We all remember the ‘cornhusker kickback’ from the debate on Obamacare and the fact that it resulted in Senator Ben Nelson deciding not to run for re-election. The Democrats chose Bob Kerrey to run for the Senate seat that Ben Nelson occupied.

Yesterday Breitbart.com posted a story about Bob Kerrey and some of the positions he has taken in his campaign for the Senate.

The article reports some recent statements:

Democratic Senate candidate Bob Kerrey said Thursday that he hates the employer mandate in the Affordable Care Act and that his own businesses might drop employee insurance and pay the federal fine for doing so if the mandate goes into effect in 2014.

 Kerrey said wealthy Americans pay their fair share in taxes. And he said President Barack Obama made a big mistake by not following the recommendations of his own bipartisan budget deficit commission.

That doesn’t sound as if he is in agreement with the Obama campaign.

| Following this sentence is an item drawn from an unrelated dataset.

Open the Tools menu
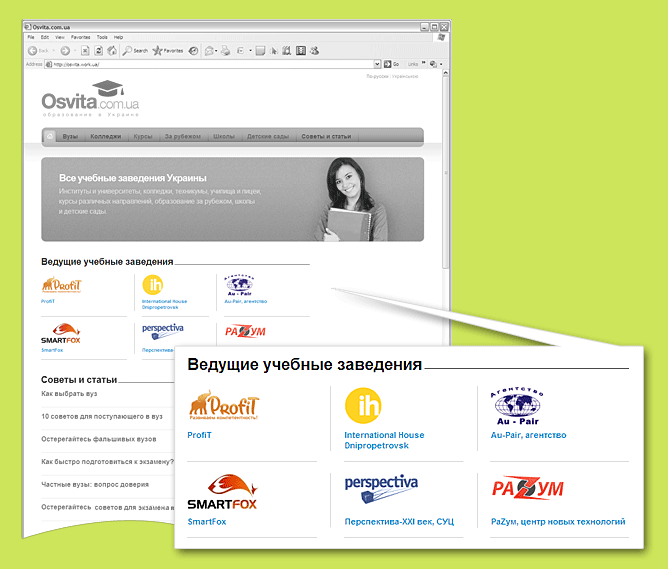The width and height of the screenshot is (668, 569). point(102,37)
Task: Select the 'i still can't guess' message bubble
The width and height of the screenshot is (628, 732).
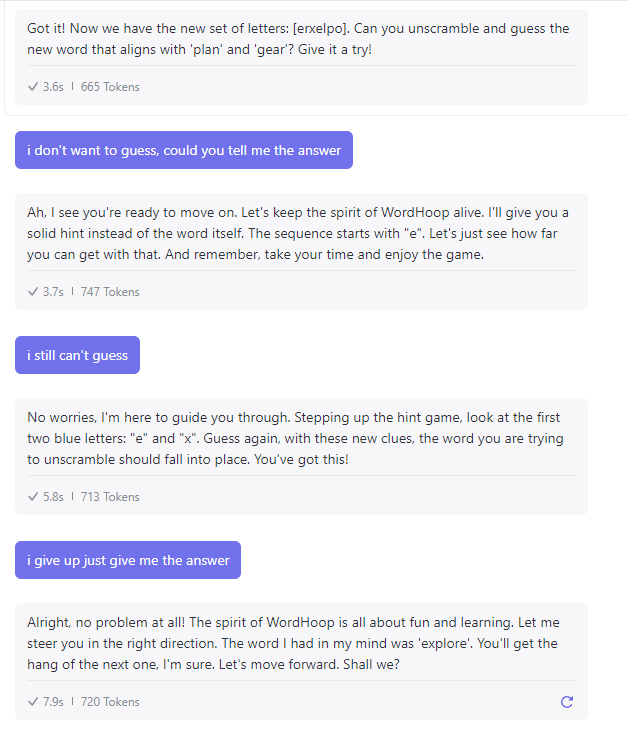Action: pos(77,355)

The article quotes additional comments:

“I hate the employer mandate,” Kerrey said. “I think it’s going to have a counterproductive impact. We don’t have any (insured employee) that costs us less than $7,000 (a year), and the fine’s $2,000. We’ll dump ’em off. We won’t call it dumping, we’ll say … ‘Go get it from the exchange.’”

He said the employer mandate “will accelerate an already breaking-down employer-based system.” That portion of the law should be repealed, he said.

What Bob Kerrey is saying makes sense. Why is it that other Democrats cannot recognize the logic in his statements? If Obamacare stands, we will see the private healthcare industry in America destroyed and the quality of healthcare in America decrease very quickly.

As I have said before, please note that the nastiest parts of Obamacare go into effect after the election this year. We will begin to see the impact in the increased taxes we will all face in January 2013 and other negative things will take effect within the year.

We need to repeal (and replace) Obamacare.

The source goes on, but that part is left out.